Exam appeals overhaul could harm students' prospects, headteachers' groups claim
Plans to overhaul the exam appeals system are likely to harm students' future prospects, school leaders have warned.
The changes will make it harder for pupils to appeal against GCSE and A-level results, and fail to tackle the problem of ensuring that marks are accurate in the first place, according to two leading headteachers' groups.
But Ofqual, which has published proposals to reform appeals, said that the current system can be unfair and that changes are needed.
A consultation published by the exams regulator last year proposed that exam marks should only be changed when there had been a mistake in applying the mark scheme, or in counting the marks.
If there was a difference in opinion on how many marks a paper should be awarded - for example between the original examiner and someone looking at the paper when it was sent back for checking - then the original mark should stand if considered reasonable.
Other reforms include removing a Code of Practice which contains the existing rules for reviews of marking, moderation and appeals.
In response to Ofqual's consultation, the Headmasters' and Headmistresses' Conference - which represents leading private schools - and the National Association of Head Teachers (NAHT) said they were deeply disappointed by the planned reforms, and warned that they could be detrimental to pupils who rely on accurate marking to secure university and sixth-form places as well as jobs.
Chris King, Chair of HMC and Headmaster of Leicester Grammar School said: "These proposals are unfair, fundamentally flawed and likely to put even more pupils' life chances at risk. They must not be allowed to go ahead.
"We are deeply disappointed, as this was a major opportunity to make the system fairer and start to restore public confidence. We want reforms which help ensure exam marking is more consistent and accurate in the first place and rogue grades are dealt with transparently and expertly. Instead, these measures are likely to reduce the number of re-grades simply by making it harder to prove the original mark was wrong.
"The approach seems to be: 'we have too many complaints; let's make it harder to complain.' This is no way to restore confidence in fairness and accuracy."
NAHT general secretary Russell Hobby, said: " Students are entitled to a system that gets the marks right first time and is easy to challenge if something goes awry. Their futures depend on this, and their hard work demands it.
"Ofqual's test of 'reasonableness' is far too low a bar for marking accuracy. It effectively concedes that there are no objective grounds for preferring one mark over another, which rather calls into question the whole purpose of exams in the first place. The way to restore confidence in exam marking is to increase transparency and rigour - not to make appeals harder."
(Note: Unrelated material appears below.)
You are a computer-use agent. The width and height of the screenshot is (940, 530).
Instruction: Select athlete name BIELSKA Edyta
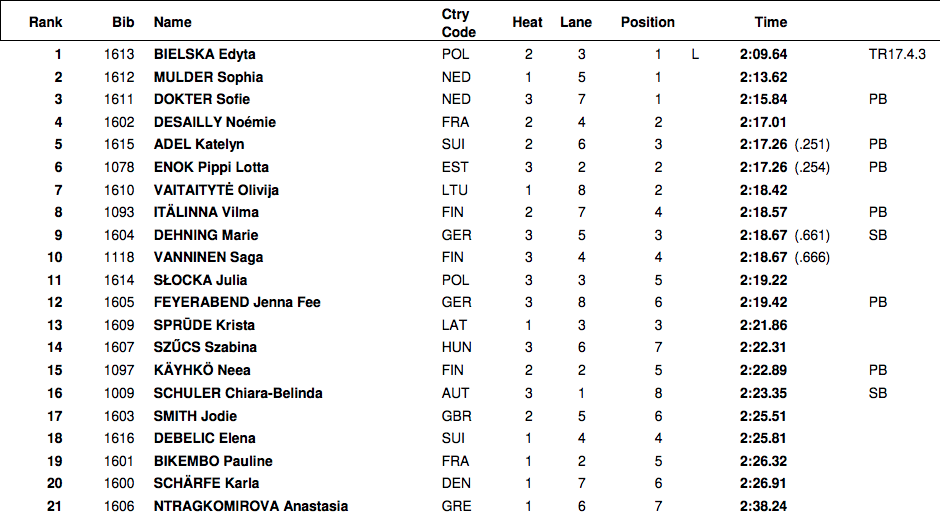(205, 54)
Julie Swan, Ofqual's acting executive director for general qualifications, said: "Our proposals were put together by talking to teachers, schools and others who have expressed concerns about the existing Enquiries about Results system, including HMC and NAHT. They were also informed by a significant piece of empirical research.
"The concept that students are either given a 'right mark' or a 'wrong mark' is a misunderstanding - often more than one mark can be a fair mark for a script. There is no question that marking mistakes should be avoided and corrected if they happen, but differences of professional judgement are a very different matter.
"The current system can lead some students to get a higher mark on review, even when the first mark was entirely consistent with the mark scheme. That is unfair to those who do not seek a review. Of course where the first result is not reasonable - and the mark scheme was applied incorrectly - these errors should be corrected and a new mark awarded."
Michael Turner, director general of the Joint Council for Qualifications, which represents exam boards, said: "It's disappointing that some organisations have decided to undermine the tens of thousands of teachers who each year mark exam papers to a world class standard.
"We have a rigorous and robust assessment system that requires these teacher-examiners to undergo thorough training and be continually monitored throughout the marking process. The regulator Ofqual's own research has shown it's a system to have confidence in.
"Where grades change, most are due to a legitimate difference in the two examiners' judgment and often found in subjects like English or history where there's a level of interpretation.
"It's a misunderstanding of the system to claim this equals poor marking and we believe the reforms set out by Ofqual will go a long way in recognising this. Of course, exam boards are committed to eradicating true errors and, in the small number of cases where they do occur, they're corrected."